**Problem to work on**. Return every line of the material below that contains the word "banner".
>> START
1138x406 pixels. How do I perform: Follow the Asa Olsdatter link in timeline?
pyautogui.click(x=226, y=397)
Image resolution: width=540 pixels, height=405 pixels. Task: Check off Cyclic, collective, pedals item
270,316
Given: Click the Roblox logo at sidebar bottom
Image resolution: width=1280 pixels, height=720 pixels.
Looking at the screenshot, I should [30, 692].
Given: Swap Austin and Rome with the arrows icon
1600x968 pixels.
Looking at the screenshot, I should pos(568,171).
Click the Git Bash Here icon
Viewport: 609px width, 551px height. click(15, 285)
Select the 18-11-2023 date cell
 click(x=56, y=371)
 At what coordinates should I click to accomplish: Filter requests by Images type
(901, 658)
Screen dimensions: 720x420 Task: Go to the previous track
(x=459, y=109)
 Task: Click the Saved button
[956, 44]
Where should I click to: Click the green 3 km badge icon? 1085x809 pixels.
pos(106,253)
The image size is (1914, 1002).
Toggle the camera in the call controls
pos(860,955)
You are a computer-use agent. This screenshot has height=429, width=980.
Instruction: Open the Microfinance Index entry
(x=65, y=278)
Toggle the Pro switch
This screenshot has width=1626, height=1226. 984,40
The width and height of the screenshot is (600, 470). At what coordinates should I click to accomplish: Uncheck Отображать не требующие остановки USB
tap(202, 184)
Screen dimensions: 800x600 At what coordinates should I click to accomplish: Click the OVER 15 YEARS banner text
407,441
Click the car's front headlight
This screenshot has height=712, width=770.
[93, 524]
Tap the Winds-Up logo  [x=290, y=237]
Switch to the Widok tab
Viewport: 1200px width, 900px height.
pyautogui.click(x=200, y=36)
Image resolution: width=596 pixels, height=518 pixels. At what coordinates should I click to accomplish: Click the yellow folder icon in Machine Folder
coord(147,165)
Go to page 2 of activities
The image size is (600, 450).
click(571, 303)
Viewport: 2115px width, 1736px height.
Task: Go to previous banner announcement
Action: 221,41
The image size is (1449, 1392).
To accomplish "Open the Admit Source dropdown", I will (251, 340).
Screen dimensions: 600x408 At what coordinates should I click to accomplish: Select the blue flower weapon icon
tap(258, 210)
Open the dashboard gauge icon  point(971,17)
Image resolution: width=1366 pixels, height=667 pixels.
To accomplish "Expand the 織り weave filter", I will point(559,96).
>> END
**Response for this exercise**.
Screen dimensions: 800x600 At what coordinates should I click to accomplish: Click the OVER 15 YEARS banner text
Task: Go to previous banner announcement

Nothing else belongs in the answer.